In Himmat Mai, an adaptation of Bertolt Brecht’s Mother Courage and Begum Barve, Manohar played a woman in the first and a man impersonating a woman in the second. Not many could digest the idea of Manohar doing a woman. What had the mighty Tughlaq come to! Theatre critic Kavita Nagpal chose to put the blame on the Allanas, saying that they were exploiting their friendship with the actor and making a fool of him. Devendra Raj Ankur, present director of the National School of Drama, too nodded in disapproval. But discard prejudice and see how well Manohar handled these two roles. In the first, he modelled the character after his own mother and dressed in pahari clothes. Set in the days of war, Himmat Mai tells the sad story of a woman who fends for her three children by making money from the war and also losing all she has in the process. I still recall the moment when Manohar as Himmat Mai suppresses a scream on seeing her son’s corpse for, if she identified it the rest of the family too would meet the same fate. It was a moment of great acting and that scream still lives somewhere in the soul of the viewer. In Begum Barve, he is an ageing actor longing to play a feminine role, the play being set in the days of Bal Gandharva and female impersonator. What Manohar created in the urge to be a complete woman was truly a spiritual experience. Amal recalls, "A single ankle bell, again a sign of feminine vanity, looked awkward and misplaced around the large, hairy male foot. The tinkling sound that emerged as he tripped around with mincing steps, echoed the falsetto note adopted by Manohar for the role, emphasising the artifice of his impersonation."

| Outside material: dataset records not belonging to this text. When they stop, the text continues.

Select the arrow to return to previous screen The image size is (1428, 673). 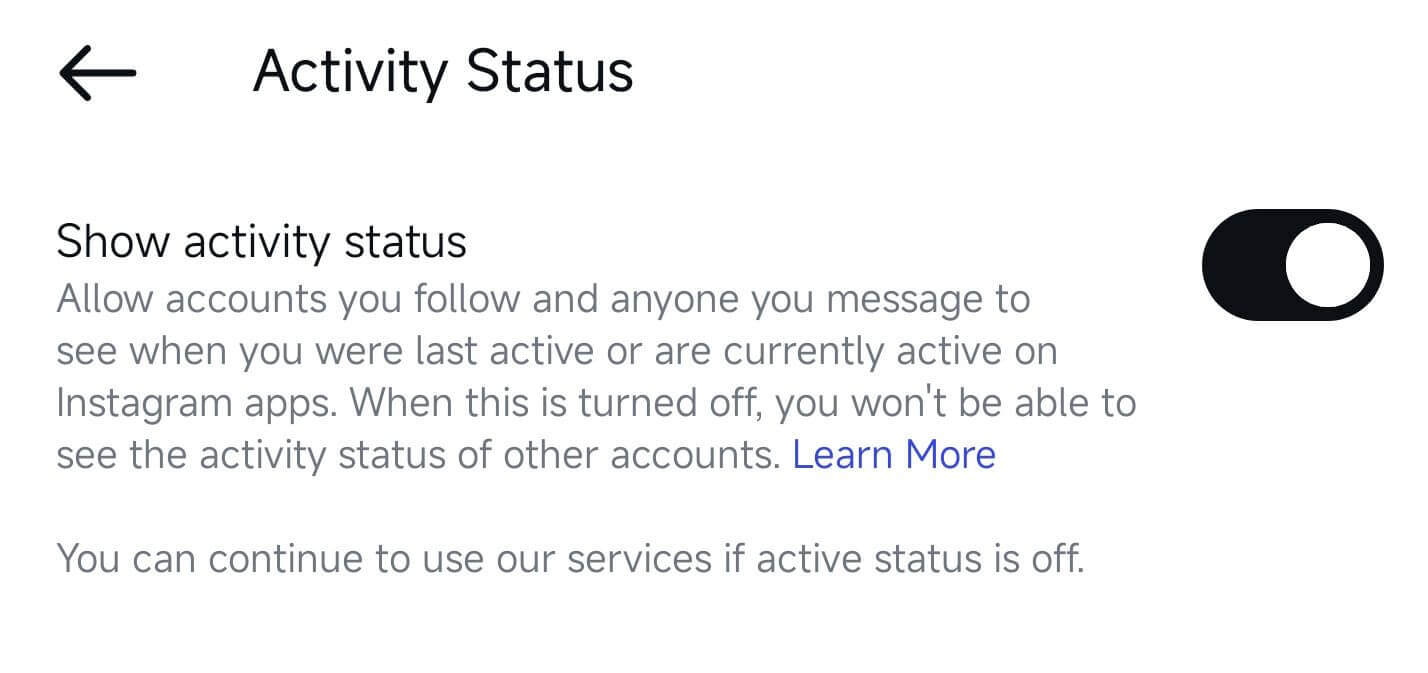click(95, 70)
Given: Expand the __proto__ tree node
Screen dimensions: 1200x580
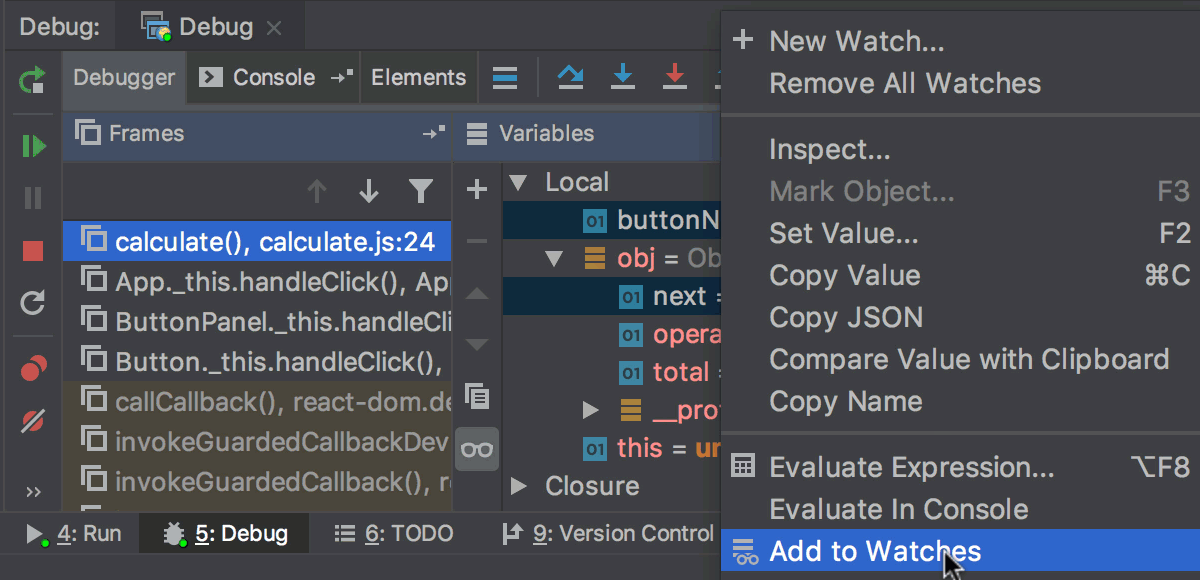Looking at the screenshot, I should tap(591, 410).
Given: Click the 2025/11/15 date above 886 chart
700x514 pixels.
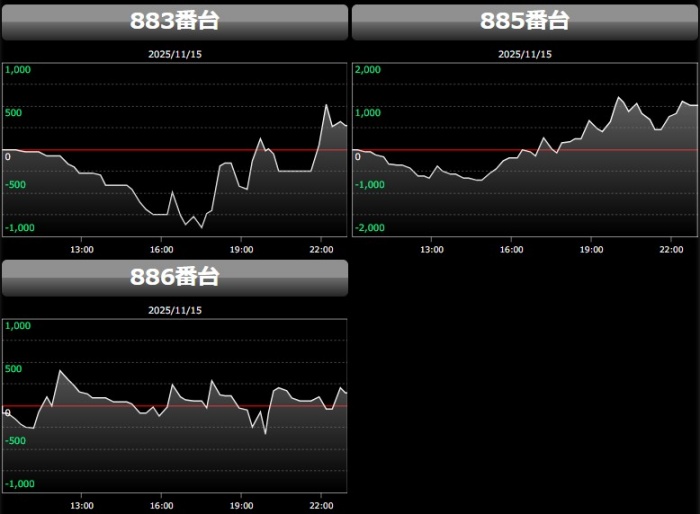Looking at the screenshot, I should (x=175, y=310).
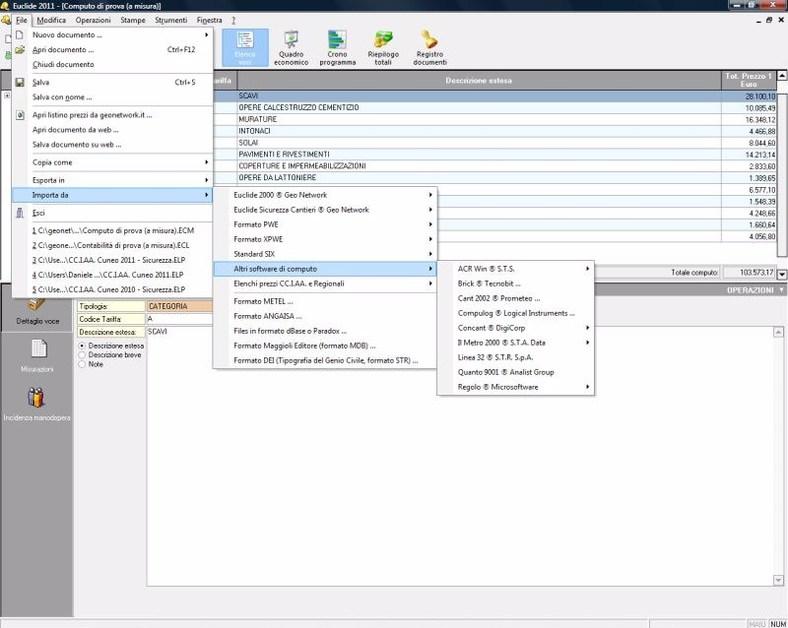
Task: Select the Elenco voci toolbar icon
Action: [245, 47]
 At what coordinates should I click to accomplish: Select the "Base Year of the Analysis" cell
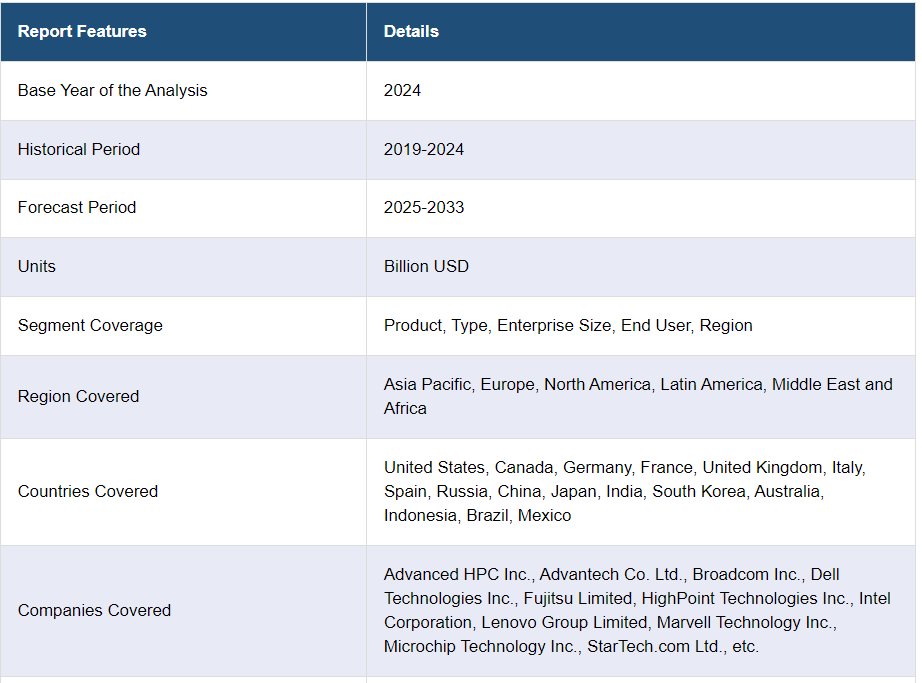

In the last decade of his life, he was together with his family again, giving the attention to his wife that he had missed out on in his younger days. Manohar was a man of love and many a time he caused heartaches, his own and those of others, for love for him was a season that passed all too quickly. But he was a friend to them all even when the season of love was over. That was the goodness of his being. And he kept the responsibility of the family in mind. In the past few years, he searched me out twice to invite me to the weddings of his daughters Meena and Rachna. And he played the host with aplomb, along with his gracious wife Nirmal. Ironically, he passed away in a matter of days after his wife’s death. Both of them died of cancer.

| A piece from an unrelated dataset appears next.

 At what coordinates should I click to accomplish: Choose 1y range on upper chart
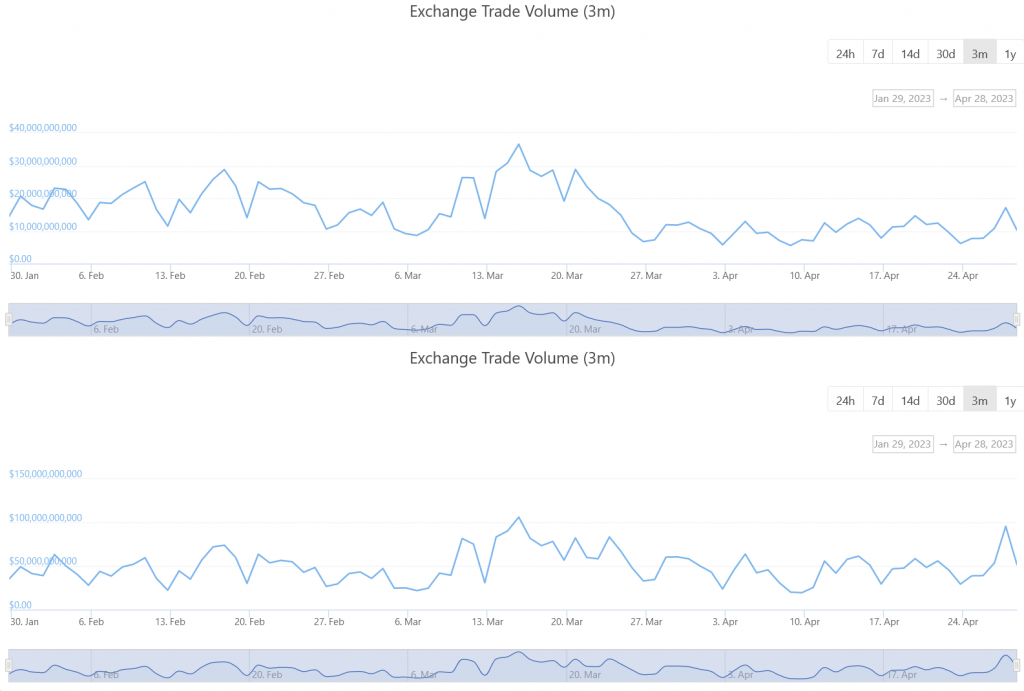point(1010,54)
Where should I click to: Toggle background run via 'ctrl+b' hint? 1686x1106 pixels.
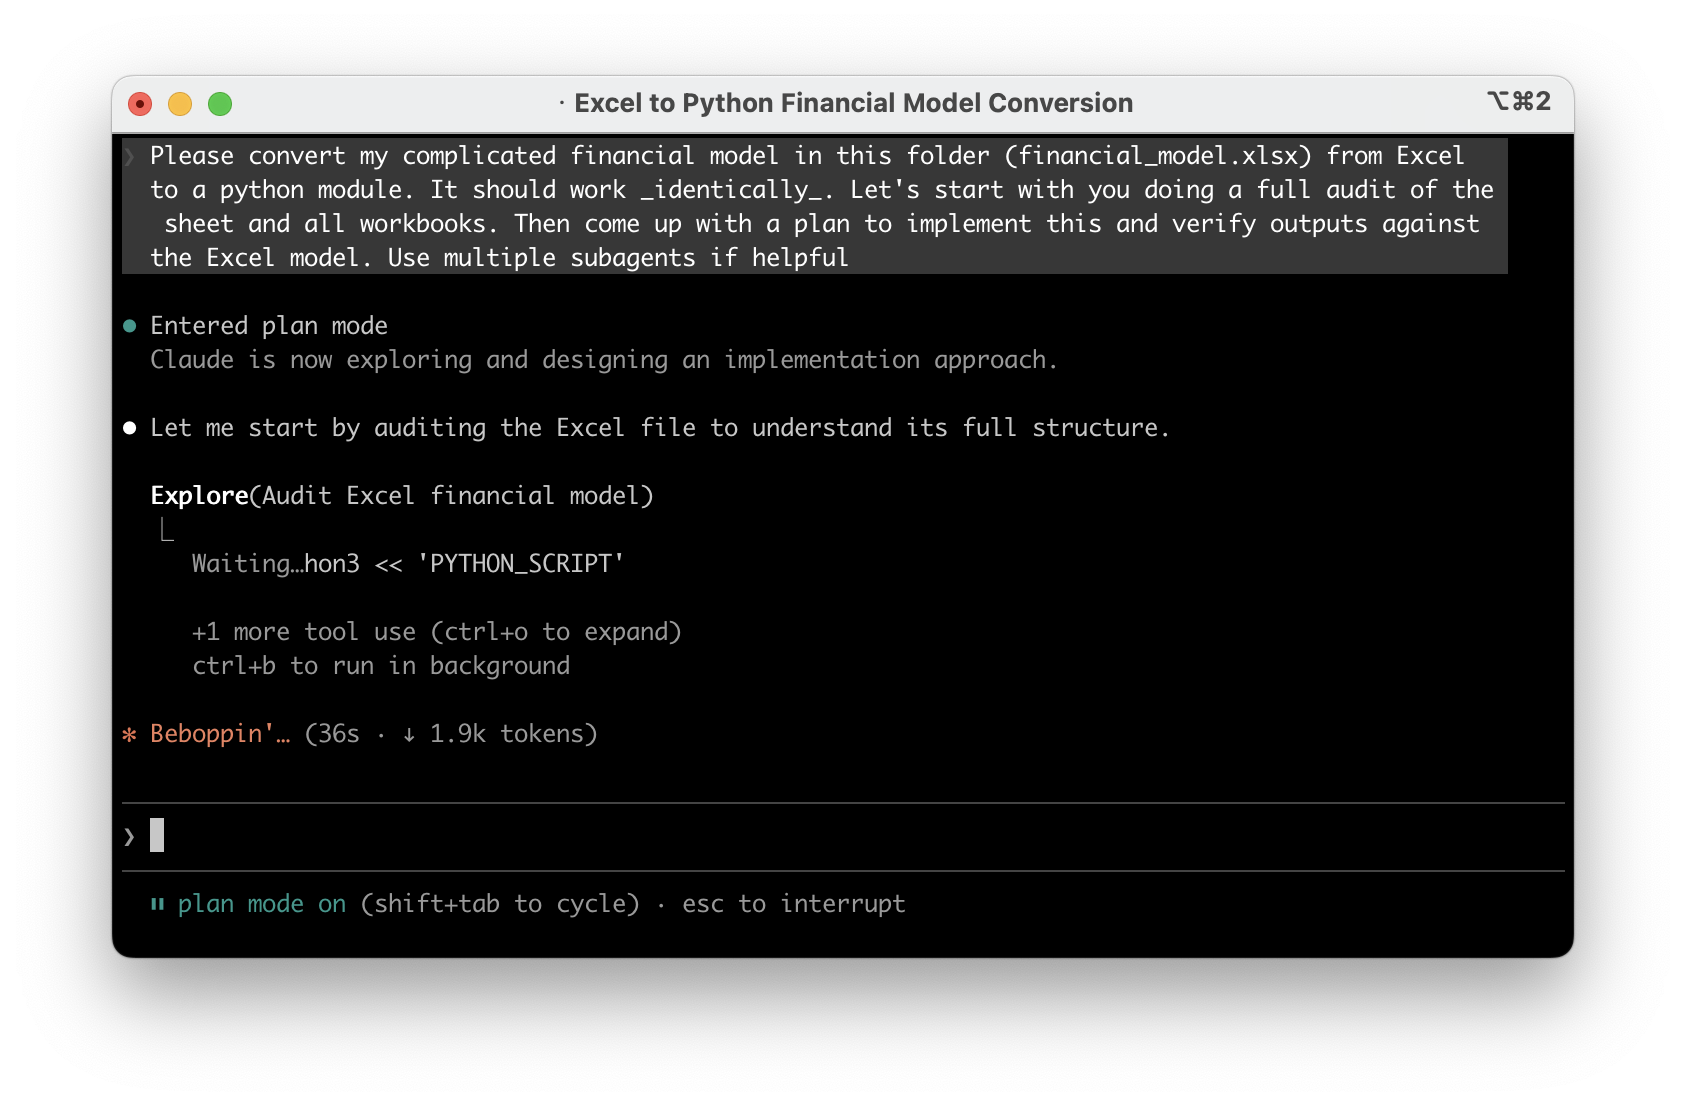[x=381, y=665]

I move from frame to frame a second time in the deserted gallery, seeing the photographs clicked by Alkazi, Shobha Deepak Singh and Gopi Gajwani (I recall that Yog Joy too had photographed him in a number of roles in the seventies). Manohar, or Manohar Singhji, as I always called him, for that was better than the universal Manohar bhai, had talked about entry and exit. He seemed to know it all. But had he ever imagined how lost the audience can feel when their beloved actor leaves the stage and that is what Amal and Nisar feel in Delhi, Kamal in Chandigarh, Deven Joshi in Shimla and yours truly on Badshapur Road in brand new Gurgaon. But then that is life. It is here this moment and the next it is gone. What matters is that how well you have played your role in it. The play is the thing!